FRAGMENTO SELECCIONADO:

========================================

Un abanico de espacios concretos, abstractos y laberínticos puebla el universo de Álvaro Pombo (Santander, 85 años). Son lugares que responden a las direcciones concretas de cualquier callejero, como la ciudad en que nació y le ha marcado siempre, hasta Londres, donde se exilió en los años sesenta, posteriormente Argüelles, el barrio donde habita desde que se instalara en Madrid en 1977, o la Real Academia Española (RAE), donde ingresó en 2004, cuando, junto a los méritos de la creación que le ha hecho merecedor este año también del Premio Cervantes, fueron reconocidos los espacios que alimenta su imaginación a golpe de una sabiduría con pulsiones obsesivas, siempre atravesada por la creatividad asombrosa de sus paradojas. Este es un recorrido por ese universo, en vísperas de la ceremonia donde recibirá el Cervantes de manos del Rey, este miércoles en Alcalá de Henares.

========================================

DATOS:
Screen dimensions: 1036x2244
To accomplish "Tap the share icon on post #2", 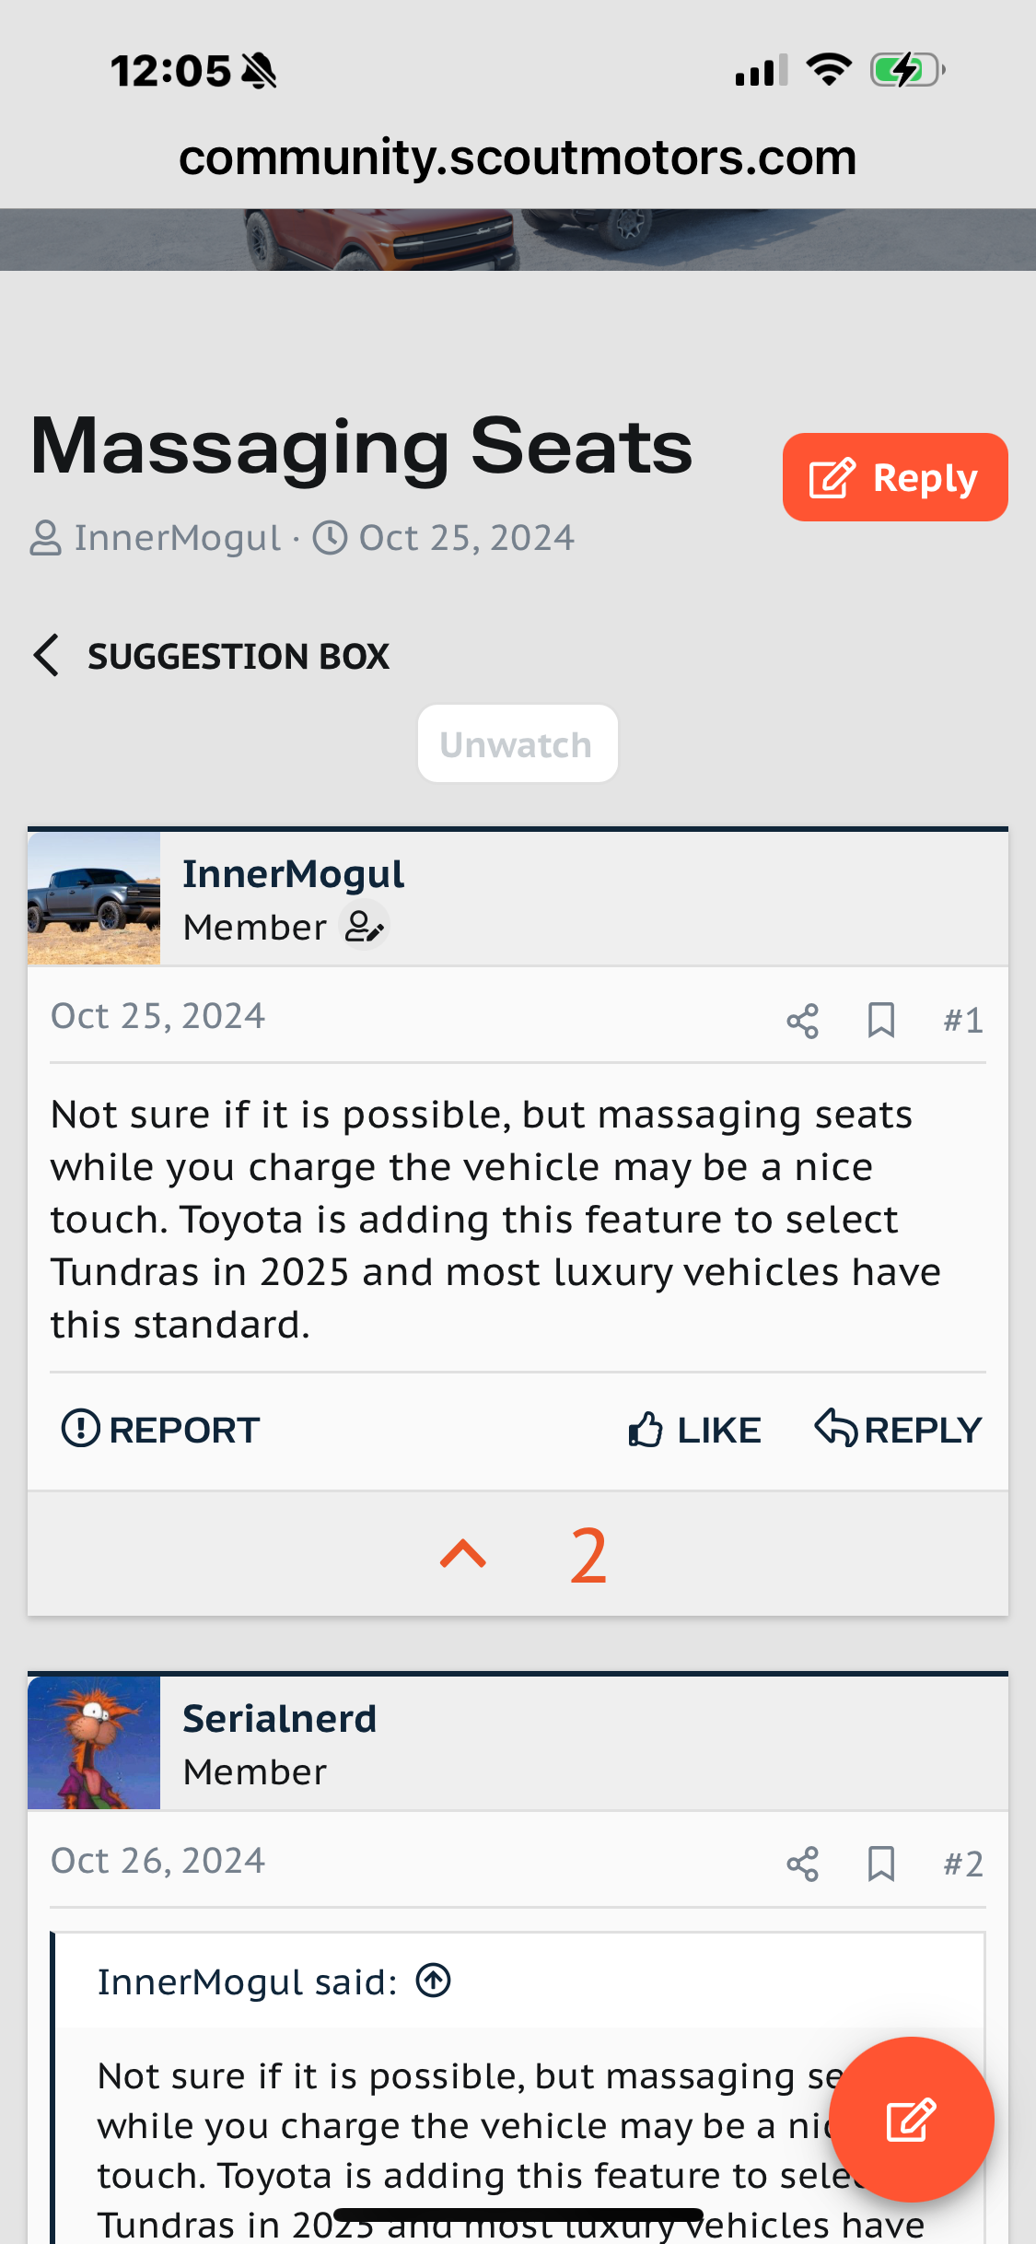I will [802, 1864].
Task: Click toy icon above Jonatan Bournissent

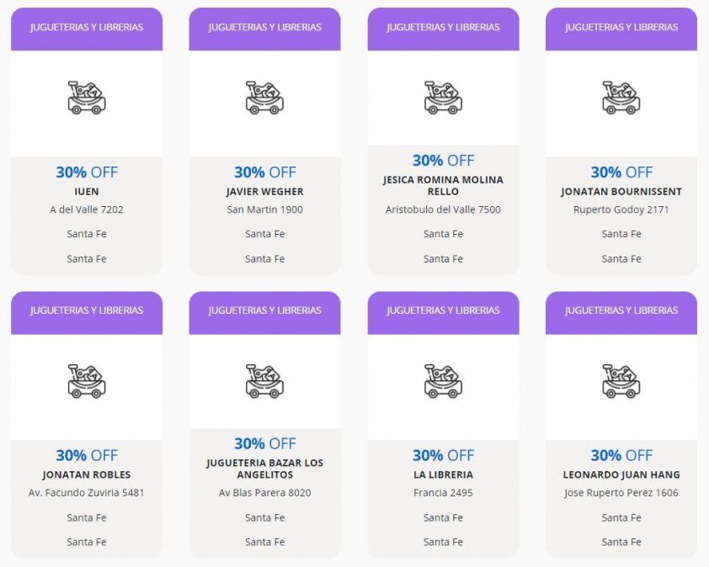Action: 621,98
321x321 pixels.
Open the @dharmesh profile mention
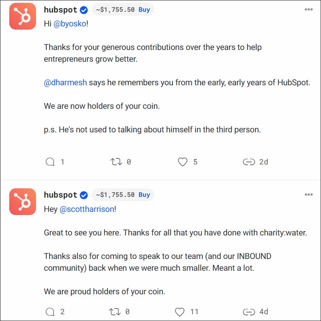tap(65, 83)
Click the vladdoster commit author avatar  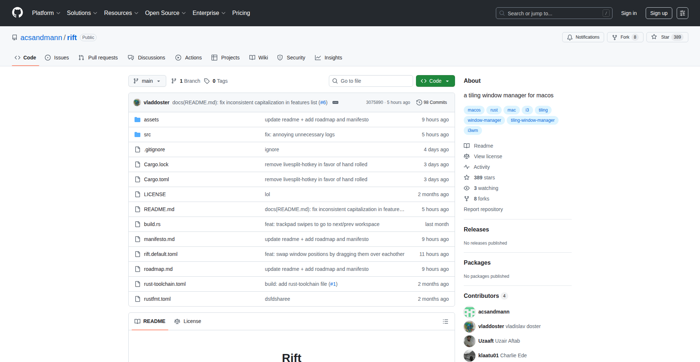[137, 102]
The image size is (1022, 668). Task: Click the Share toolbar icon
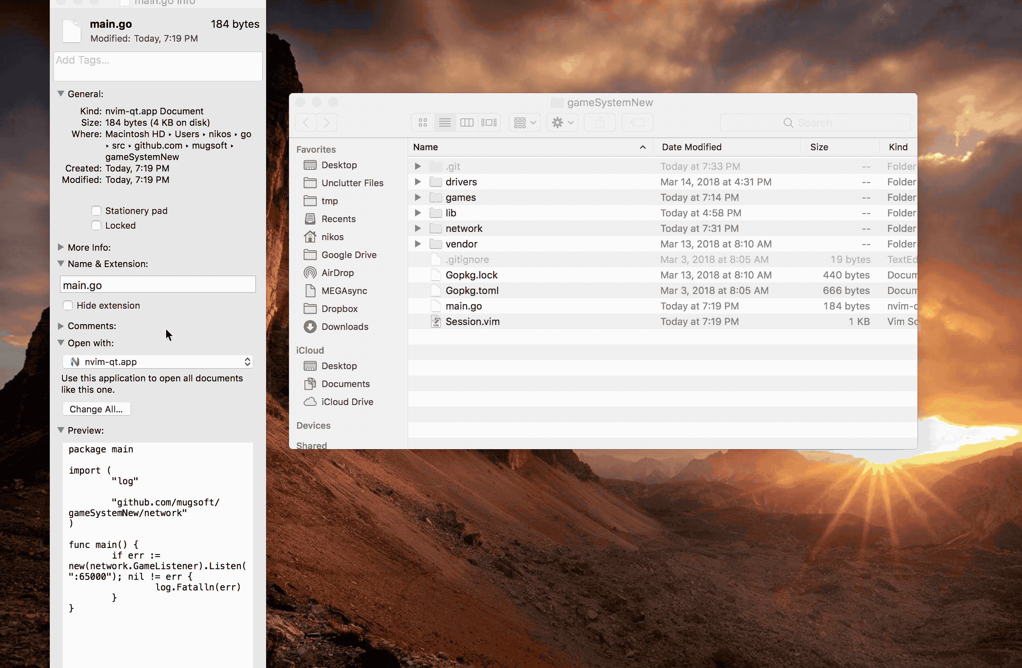[x=600, y=123]
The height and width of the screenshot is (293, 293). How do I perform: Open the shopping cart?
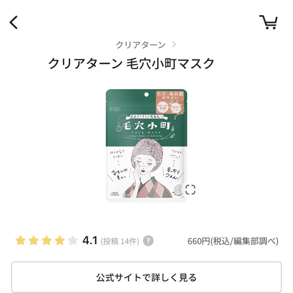(268, 22)
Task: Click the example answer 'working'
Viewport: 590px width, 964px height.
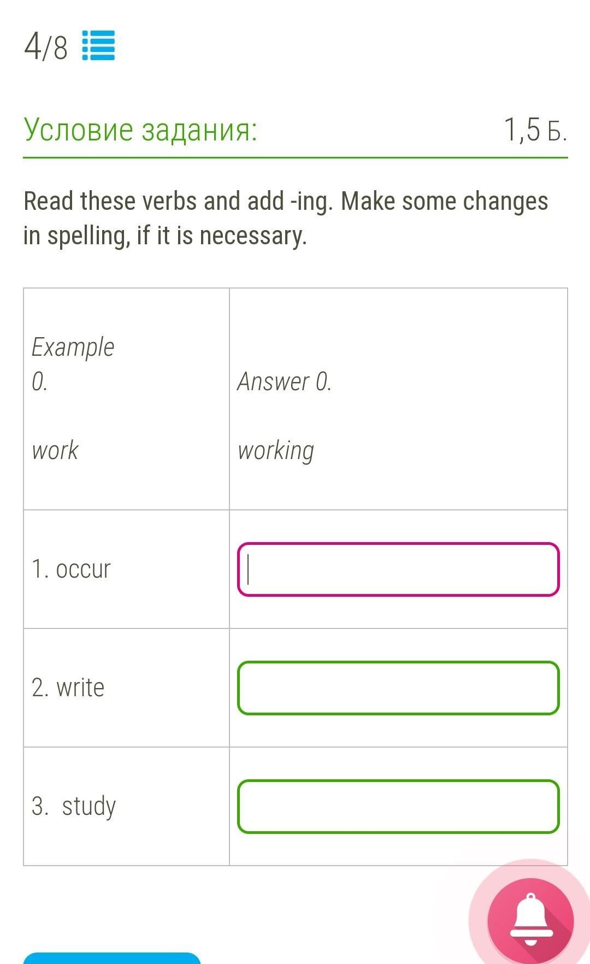Action: [x=276, y=451]
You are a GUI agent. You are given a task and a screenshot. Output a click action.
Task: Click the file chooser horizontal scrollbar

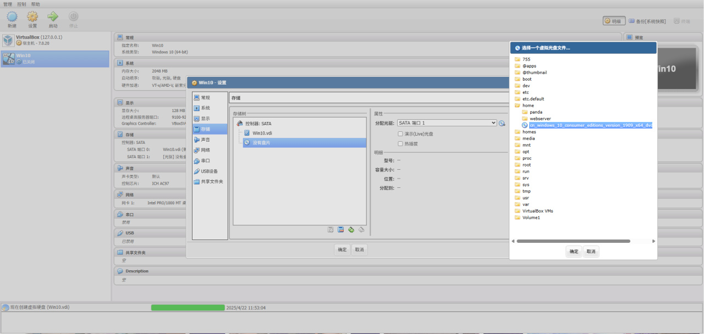pos(573,241)
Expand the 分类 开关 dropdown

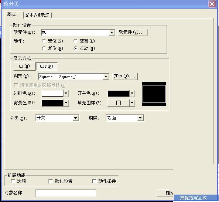point(76,118)
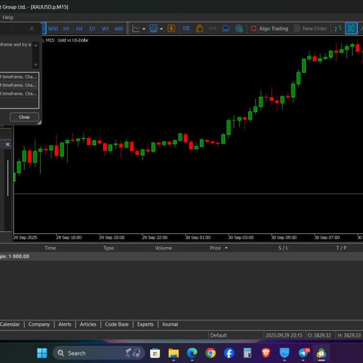Open Microsoft Edge from the taskbar

[x=192, y=353]

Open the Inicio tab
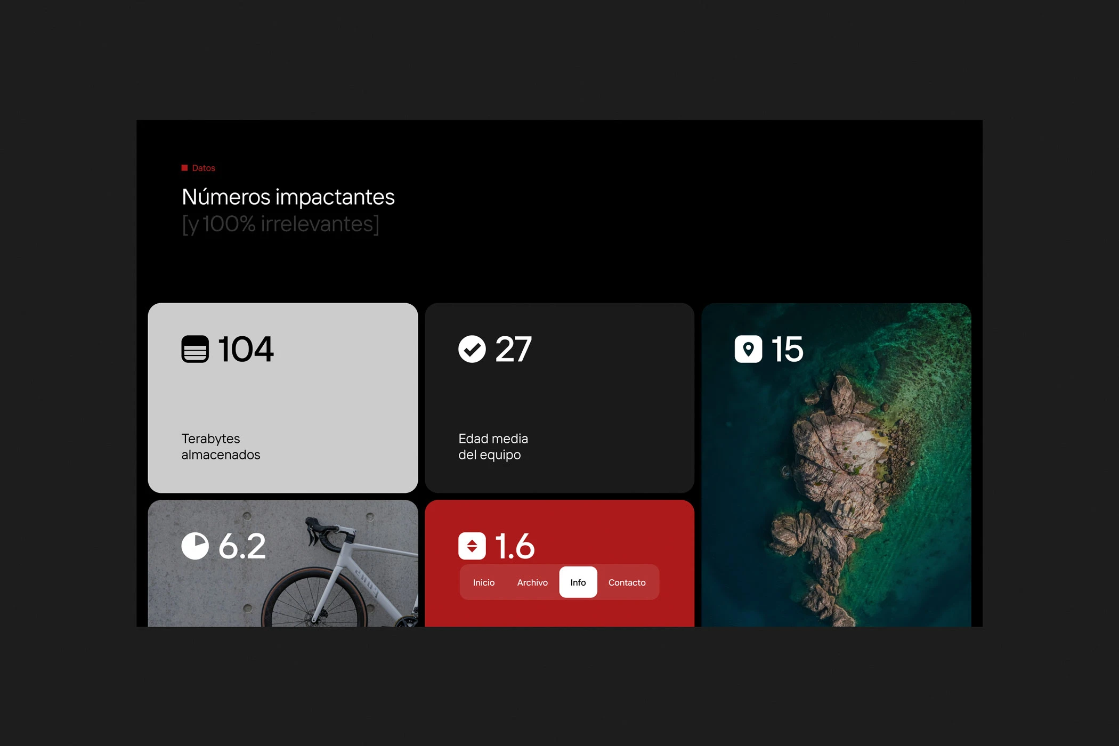pos(484,582)
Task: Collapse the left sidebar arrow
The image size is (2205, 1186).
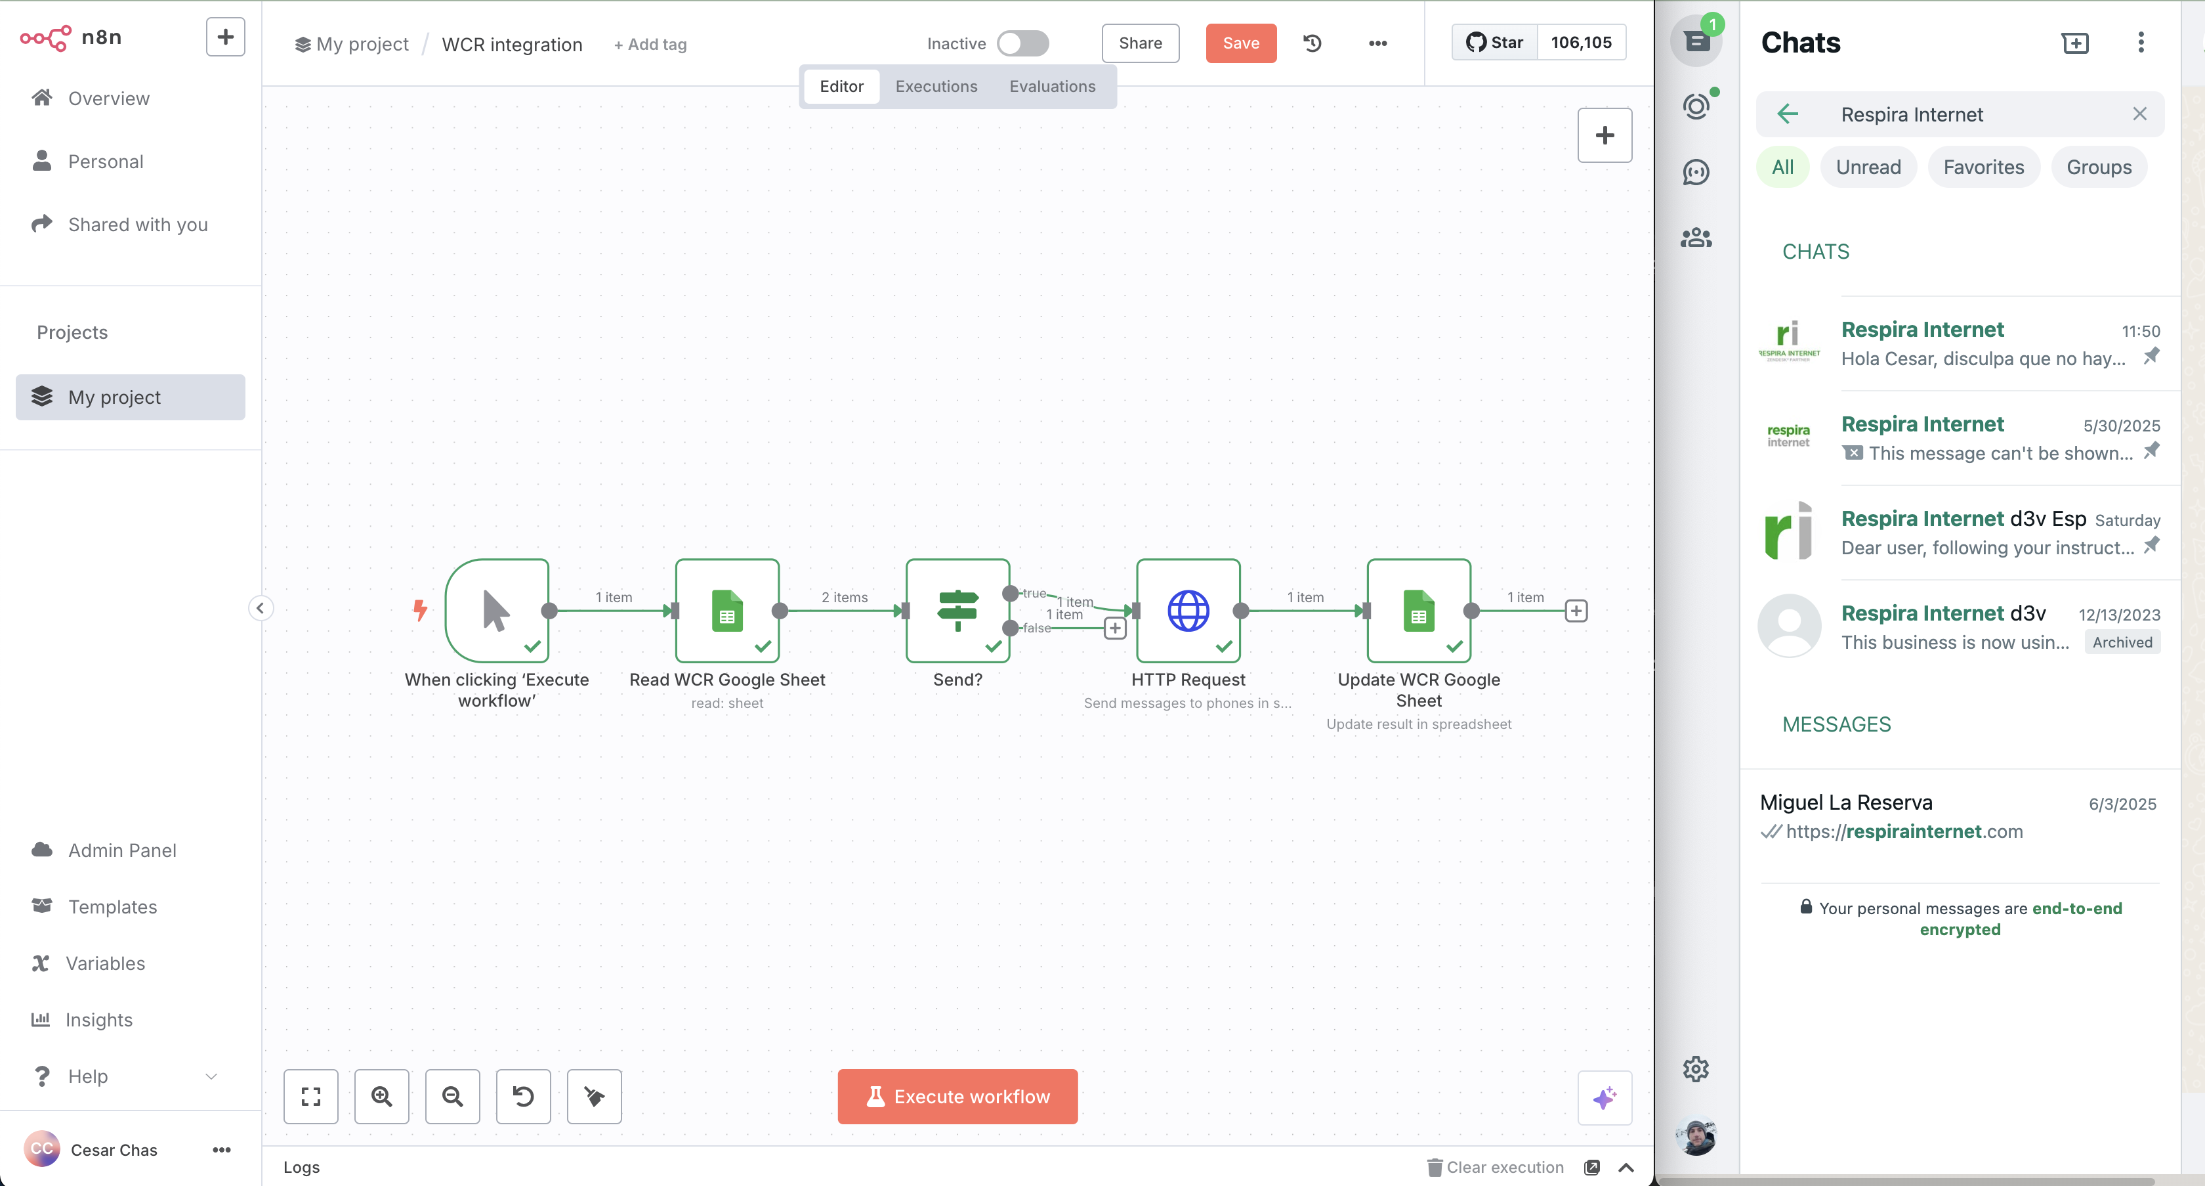Action: click(x=260, y=608)
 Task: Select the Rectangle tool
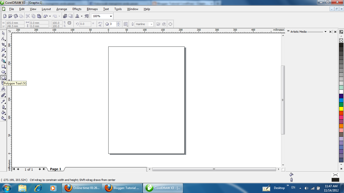click(x=4, y=67)
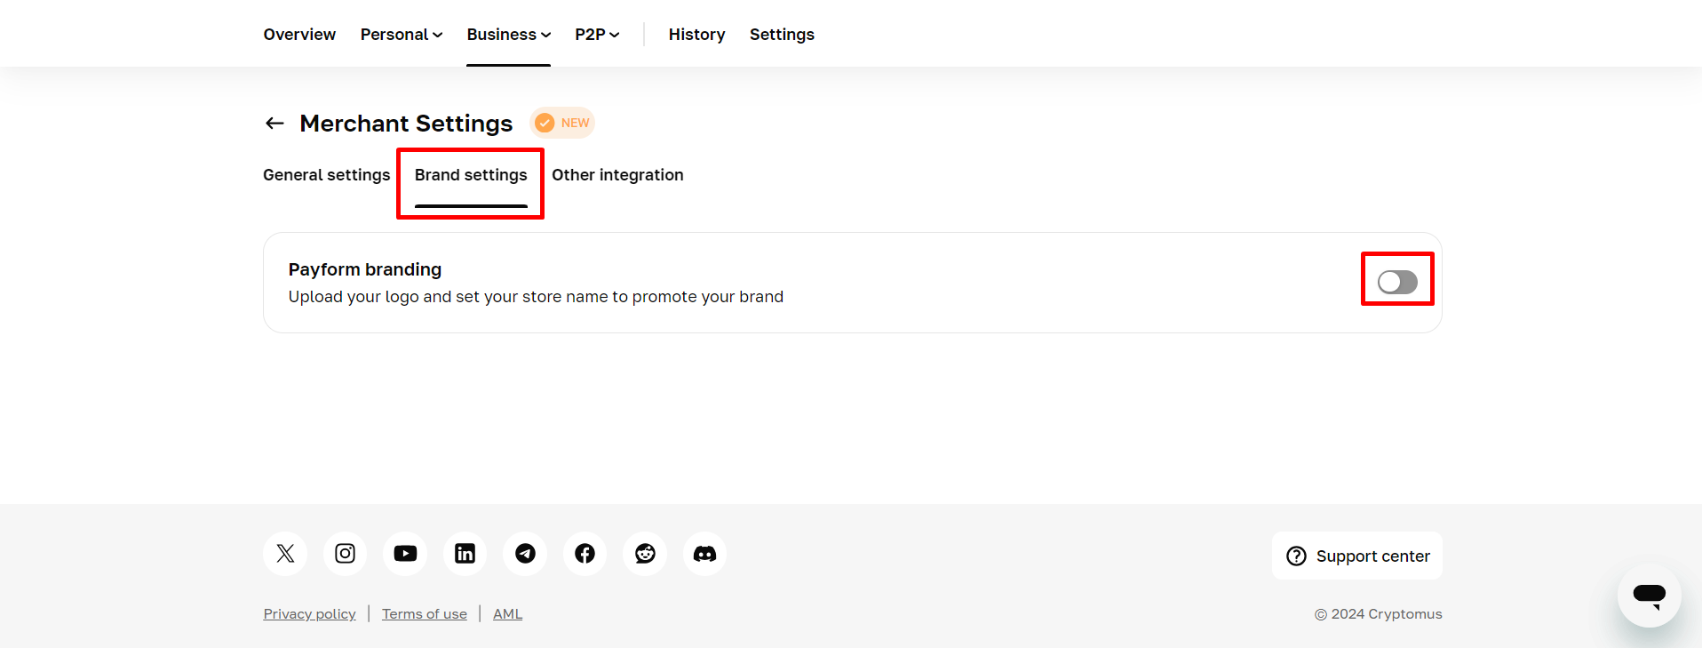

========================================

QUÉ SE PIDE: ¿Cómo seguiría el fragmento sobre Álvaro Pombo a partir de su última frase? Los ítems no hacen falta aquí.

RESULTADO:
El Norte. La mayoría de las novelas de Álvaro Pombo parten en concreto y en abstracto del Norte. En cuerpo y alma de Santander, la ciudad en la que nació en 1939, sus alrededores y donde solo vivió 15 años. Un lugar que le ha marcado eufórica y trágicamente a lo largo de toda su obra, “una totalidad emocional”, declaraba él esta semana en El Diario Montañés, desde libros tempranos como Donde las mujeres hasta uno más reciente como Santander, 1936. Allí mamó las interminables conversaciones entre su madre, sus tías y las criadas de la familia. En mitad de ese reino de mesa camilla y meriendas preparadas para aligerar la carga de los deberes escolares, supo hasta qué punto los hombres eran intercambiables, pero ellas, no. Junto a historias compartidas entre parrafadas y costuras, este superdotado del oído ha alimentado y entrenado desde niño una habilidad pasmosa para desmenuzar, recrear, descuartizar y hacer volar el lenguaje y las historias que allí se compartían.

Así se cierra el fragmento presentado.